A disadvantage of these arrangements is that, even when the work apparatus is switched on, the return springs provided in the overall arrangement act on the actuating elements, and therefore the user has to continuously resist these spring return forces during the operation of the work apparatus.
If the return springs are weaker, although working for the user is more tolerable with acceptable counterforces at the actuating elements, the work apparatus can then be switched on very easily and with little effort, which is disadvantageous.
It is an object of the invention to provide a handheld work apparatus with a switching element for switching on an electric drive motor configured such that, firstly, high actuating forces are necessary for switching it on via an actuating element and, secondly, after it is switched on, the actuating forces can be resisted by the user with an acceptable effort even over a relatively long working period.

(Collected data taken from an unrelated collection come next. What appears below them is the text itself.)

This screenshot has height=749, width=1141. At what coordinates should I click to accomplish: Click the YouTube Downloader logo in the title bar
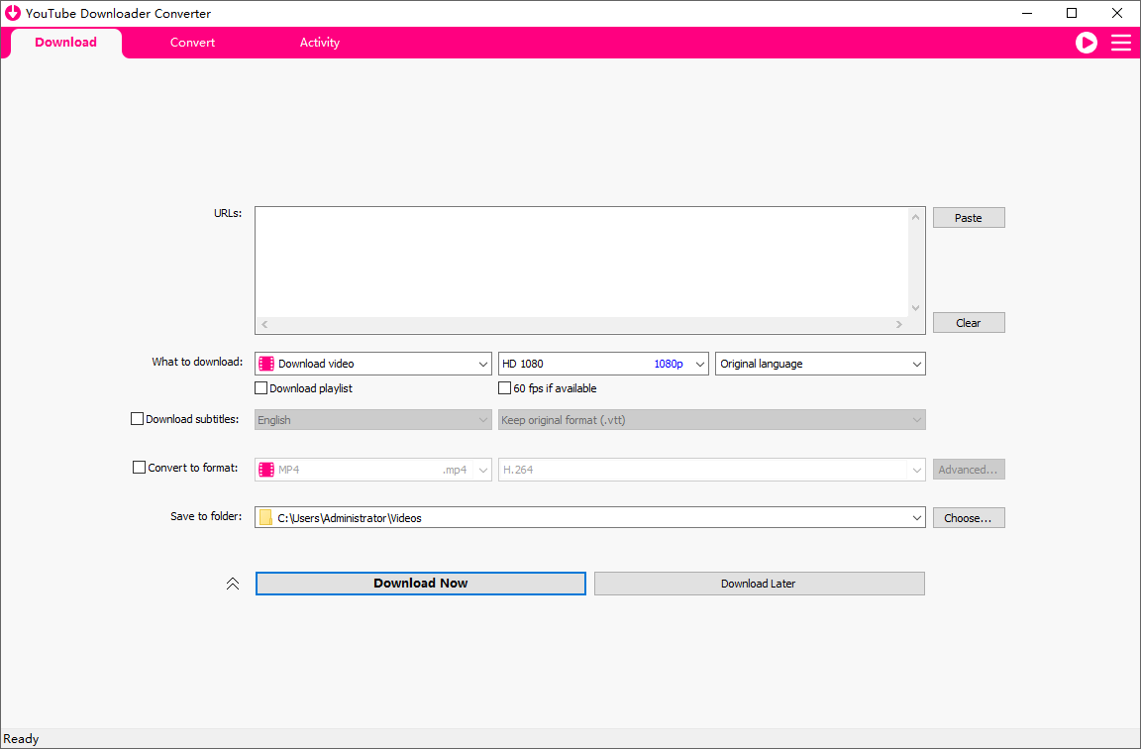tap(13, 13)
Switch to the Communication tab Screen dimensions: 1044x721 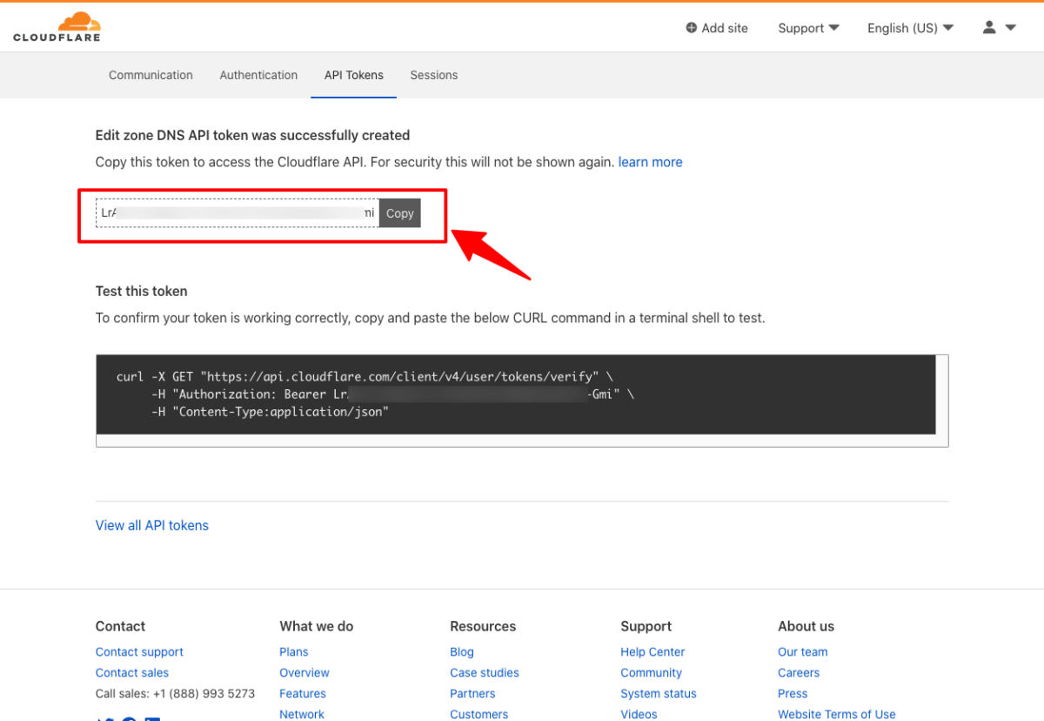(151, 75)
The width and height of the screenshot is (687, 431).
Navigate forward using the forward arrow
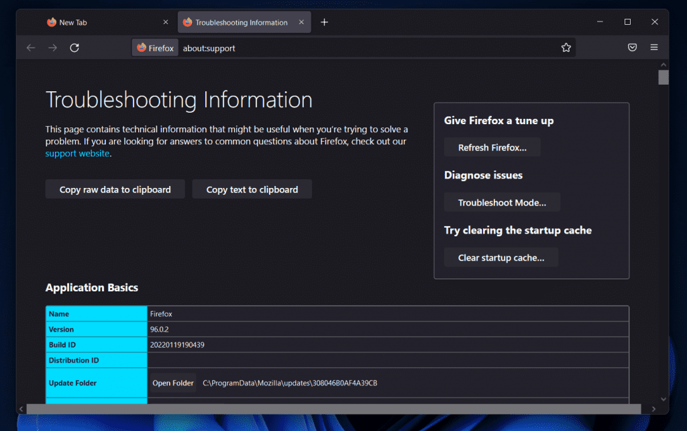pyautogui.click(x=52, y=48)
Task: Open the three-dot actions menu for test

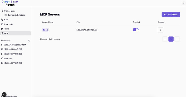Action: click(x=160, y=30)
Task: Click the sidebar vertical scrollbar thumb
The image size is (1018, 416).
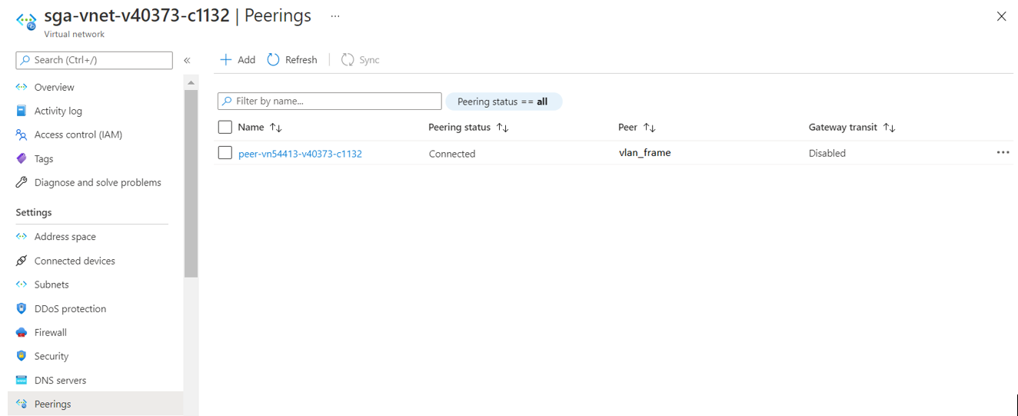Action: pyautogui.click(x=191, y=183)
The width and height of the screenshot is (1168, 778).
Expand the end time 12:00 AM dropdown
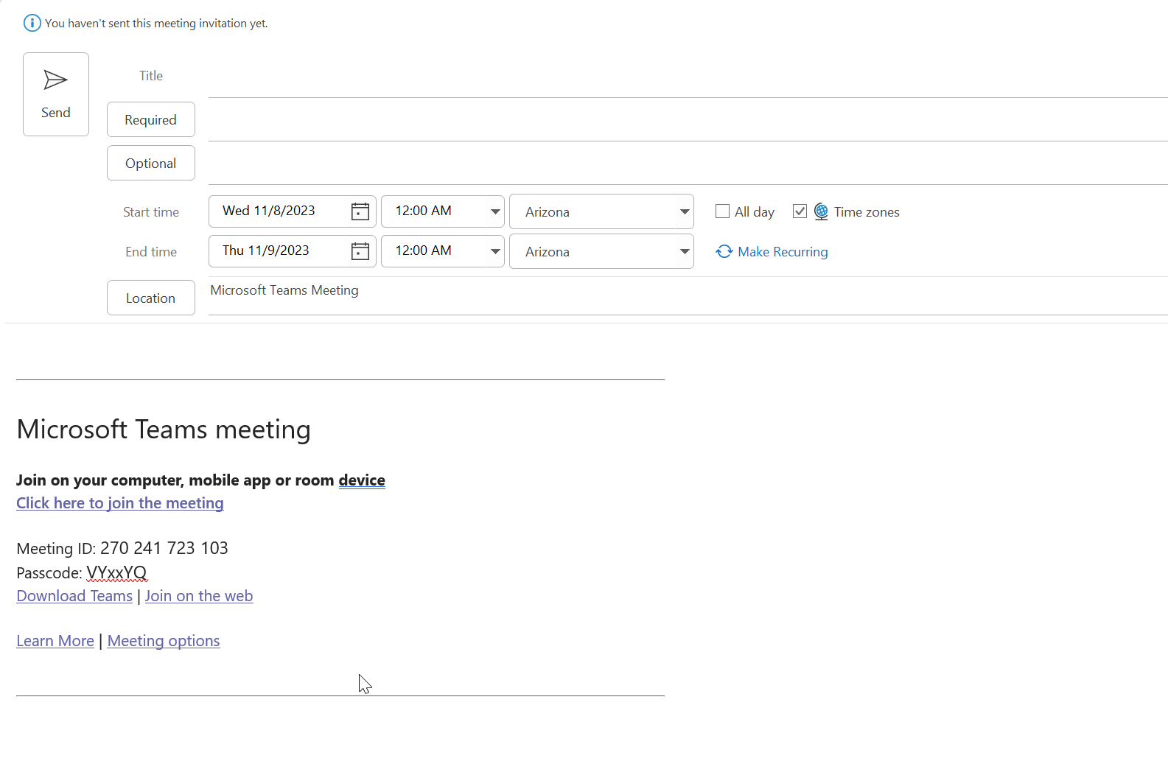point(495,252)
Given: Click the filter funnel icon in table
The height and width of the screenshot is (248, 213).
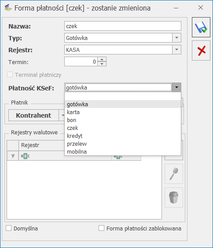Looking at the screenshot, I should click(x=13, y=156).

The object can, for example, be achieved by a handheld work apparatus including: an electric motor; a handle; an actuating element arranged in the handle and configured to be displaceable to an operating position counter to an actuating force; a starter device configured to start the electric motor via the actuating element; a transmission element coupled to the actuating element in a positionally dependent manner and configured to be adjustable from a rest position to an operating range in dependence upon a position of the actuating element; an electrical switching element; the transmission element being configured to actuate the electrical switching element in order to start the electric motor; the transmission element being configured to be adjustable from the rest position along a displacement path to an end position via a shift force; the shift force required for moving the transmission element forming at least a portion of the actuating force; the displacement path including a first path segment adjoining the end position; the displacement path including a second path segment adjoining the first path segment; the second path segment including the operating range; and, the shift force required for moving the transmission element increasing in the first path segment and decreasing in the second path segment after reaching a maximum.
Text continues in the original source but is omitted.